### What is needed
Which lines of the data below include the string "agent"? Return each of them.

Dataset content Block Start

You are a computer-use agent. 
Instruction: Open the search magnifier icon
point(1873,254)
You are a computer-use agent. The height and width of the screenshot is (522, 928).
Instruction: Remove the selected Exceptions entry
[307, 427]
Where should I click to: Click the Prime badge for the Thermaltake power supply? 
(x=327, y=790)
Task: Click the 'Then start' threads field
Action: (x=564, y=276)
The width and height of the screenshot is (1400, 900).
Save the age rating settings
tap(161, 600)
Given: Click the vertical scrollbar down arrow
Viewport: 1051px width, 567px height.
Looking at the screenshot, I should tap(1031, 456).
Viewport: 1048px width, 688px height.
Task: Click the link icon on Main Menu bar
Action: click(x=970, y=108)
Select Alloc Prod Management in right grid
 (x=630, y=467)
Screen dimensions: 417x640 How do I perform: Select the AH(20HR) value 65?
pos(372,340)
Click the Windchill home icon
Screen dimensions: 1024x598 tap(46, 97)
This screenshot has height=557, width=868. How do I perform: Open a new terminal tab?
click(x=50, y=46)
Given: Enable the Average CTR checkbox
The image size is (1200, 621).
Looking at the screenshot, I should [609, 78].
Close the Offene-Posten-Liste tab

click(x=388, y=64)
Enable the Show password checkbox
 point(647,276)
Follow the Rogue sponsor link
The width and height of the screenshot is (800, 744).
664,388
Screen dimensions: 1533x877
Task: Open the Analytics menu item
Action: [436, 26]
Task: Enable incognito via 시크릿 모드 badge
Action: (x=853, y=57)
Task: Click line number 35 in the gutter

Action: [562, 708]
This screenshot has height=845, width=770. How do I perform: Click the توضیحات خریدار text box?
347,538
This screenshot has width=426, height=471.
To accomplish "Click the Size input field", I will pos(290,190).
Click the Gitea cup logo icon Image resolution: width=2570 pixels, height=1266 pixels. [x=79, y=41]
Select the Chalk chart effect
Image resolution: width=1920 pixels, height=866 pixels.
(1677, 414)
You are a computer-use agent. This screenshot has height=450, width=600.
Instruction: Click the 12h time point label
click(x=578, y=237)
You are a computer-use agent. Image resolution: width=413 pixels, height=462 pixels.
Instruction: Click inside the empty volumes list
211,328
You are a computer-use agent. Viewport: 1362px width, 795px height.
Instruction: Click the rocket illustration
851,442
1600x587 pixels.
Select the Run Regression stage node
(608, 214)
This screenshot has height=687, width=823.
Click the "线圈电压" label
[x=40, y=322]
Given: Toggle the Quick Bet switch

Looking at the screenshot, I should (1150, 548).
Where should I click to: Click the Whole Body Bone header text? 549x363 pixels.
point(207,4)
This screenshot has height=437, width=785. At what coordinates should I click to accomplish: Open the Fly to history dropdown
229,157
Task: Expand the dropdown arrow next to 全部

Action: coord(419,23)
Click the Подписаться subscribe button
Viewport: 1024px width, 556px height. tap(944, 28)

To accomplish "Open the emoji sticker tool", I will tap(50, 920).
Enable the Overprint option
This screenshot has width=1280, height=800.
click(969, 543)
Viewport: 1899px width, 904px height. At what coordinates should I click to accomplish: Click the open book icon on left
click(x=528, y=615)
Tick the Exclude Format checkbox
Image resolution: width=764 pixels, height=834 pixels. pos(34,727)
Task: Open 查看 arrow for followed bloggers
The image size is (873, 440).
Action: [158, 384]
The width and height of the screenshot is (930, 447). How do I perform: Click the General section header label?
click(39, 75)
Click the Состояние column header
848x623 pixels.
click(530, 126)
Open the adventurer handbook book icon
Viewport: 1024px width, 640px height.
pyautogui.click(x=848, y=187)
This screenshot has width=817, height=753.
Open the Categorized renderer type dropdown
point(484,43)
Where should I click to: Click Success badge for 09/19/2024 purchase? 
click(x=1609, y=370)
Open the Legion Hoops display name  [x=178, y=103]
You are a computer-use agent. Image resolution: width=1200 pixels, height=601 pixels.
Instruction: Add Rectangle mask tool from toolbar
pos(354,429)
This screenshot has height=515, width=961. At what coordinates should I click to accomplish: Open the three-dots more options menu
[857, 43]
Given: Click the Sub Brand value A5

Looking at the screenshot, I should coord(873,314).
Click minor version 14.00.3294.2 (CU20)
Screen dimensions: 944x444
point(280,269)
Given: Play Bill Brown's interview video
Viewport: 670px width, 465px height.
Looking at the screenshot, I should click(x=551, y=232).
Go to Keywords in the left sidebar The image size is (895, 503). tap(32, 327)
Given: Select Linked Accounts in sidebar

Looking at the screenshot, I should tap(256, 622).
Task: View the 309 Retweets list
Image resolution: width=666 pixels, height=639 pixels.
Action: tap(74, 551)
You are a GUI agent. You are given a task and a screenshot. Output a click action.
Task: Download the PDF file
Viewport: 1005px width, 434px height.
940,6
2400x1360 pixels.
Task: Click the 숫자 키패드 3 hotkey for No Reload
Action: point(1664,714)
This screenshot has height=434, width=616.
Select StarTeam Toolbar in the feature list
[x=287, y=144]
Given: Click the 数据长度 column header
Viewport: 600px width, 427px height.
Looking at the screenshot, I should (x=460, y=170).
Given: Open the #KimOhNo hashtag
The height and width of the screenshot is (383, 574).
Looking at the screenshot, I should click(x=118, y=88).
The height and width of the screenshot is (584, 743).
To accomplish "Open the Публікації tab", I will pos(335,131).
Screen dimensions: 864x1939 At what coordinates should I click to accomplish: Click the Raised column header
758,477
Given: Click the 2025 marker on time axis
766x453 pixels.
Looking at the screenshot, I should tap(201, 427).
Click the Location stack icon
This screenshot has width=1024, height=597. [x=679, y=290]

Dataset content Block End

### Answer to the exercise
You are a computer-use agent. 
You are a computer-use agent. The height and width of the screenshot is (522, 928).
You are a computer-use agent. This screenshot has height=450, width=600.
You are a computer-use agent. Image resolution: width=413 pixels, height=462 pixels.
You are a computer-use agent. Viewport: 1362px width, 795px height.
You are a computer-use agent. Image resolution: width=1200 pixels, height=601 pixels.
You are a GUI agent. You are given a task and a screenshot. Output a click action.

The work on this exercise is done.